Microsoft has quietly expanded the reach of its cloud-based endpoint security management. IT administrators can now apply Intune endpoint security policies directly to devices that are onboarded to Microsoft Defender for Endpoint – even when those devices are not enrolled in Intune and have no other mobile device management (MDM) relationship with the service. The change, which began rolling out broadly this month, eliminates a long-standing barrier for organizations that wanted to unify security configuration without fully committing every endpoint to Intune enrollment.
What just changed
Until now, Intune’s endpoint security policies – a set of configurations covering antivirus, disk encryption, firewall, attack surface reduction, and more – required devices to be enrolled in Intune. That meant either a classic full MDM enrollment or co-management with Configuration Manager. Defender for Endpoint could be onboarded to devices independently, but its own security management features were limited to the Windows Security app experience and a handful of settings.
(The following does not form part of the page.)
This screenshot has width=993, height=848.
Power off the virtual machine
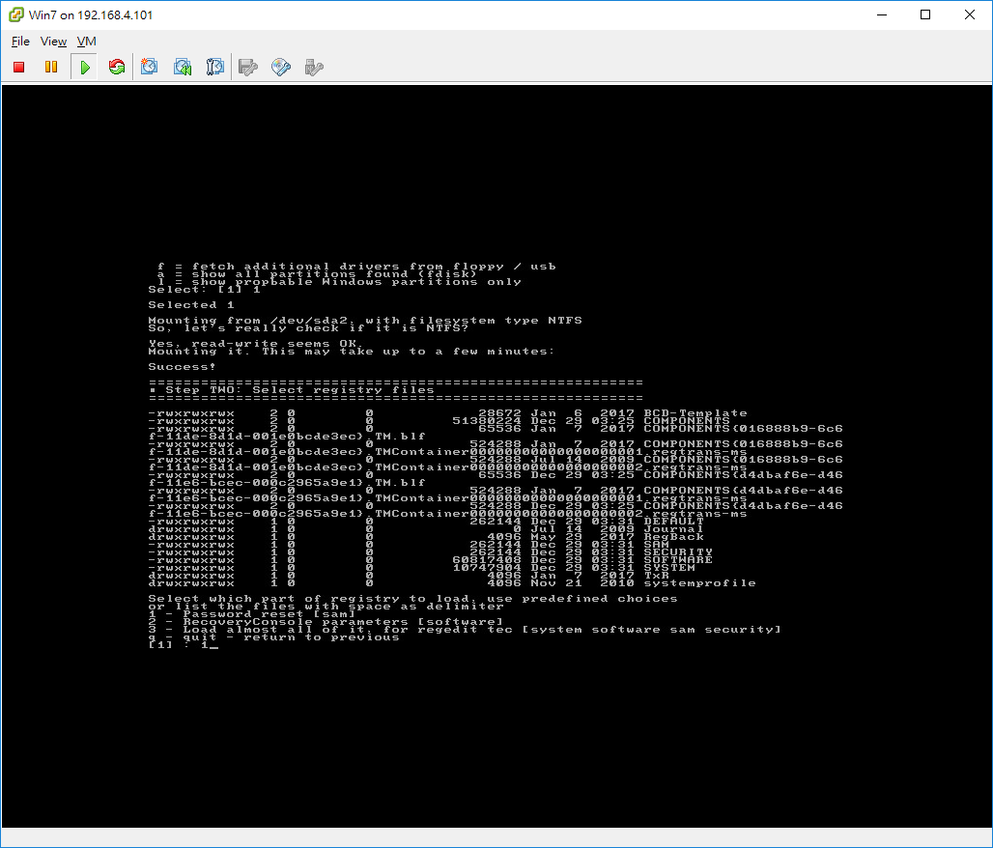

The new capability, quietly documented in recent updates to Microsoft’s Intune guidance, changes the equation. Administrators can now target a subset of endpoint security profiles to devices based solely on their Defender for Endpoint registration. In practice, this means a device that has been onboarded to Defender – via a script, Group Policy, or other method – becomes a valid target for policies like Microsoft Defender Antivirus exclusions, Windows Firewall rules, and Attack Surface Reduction (ASR) rules in Intune, even though the device never shows up in the Intune device inventory as a managed device.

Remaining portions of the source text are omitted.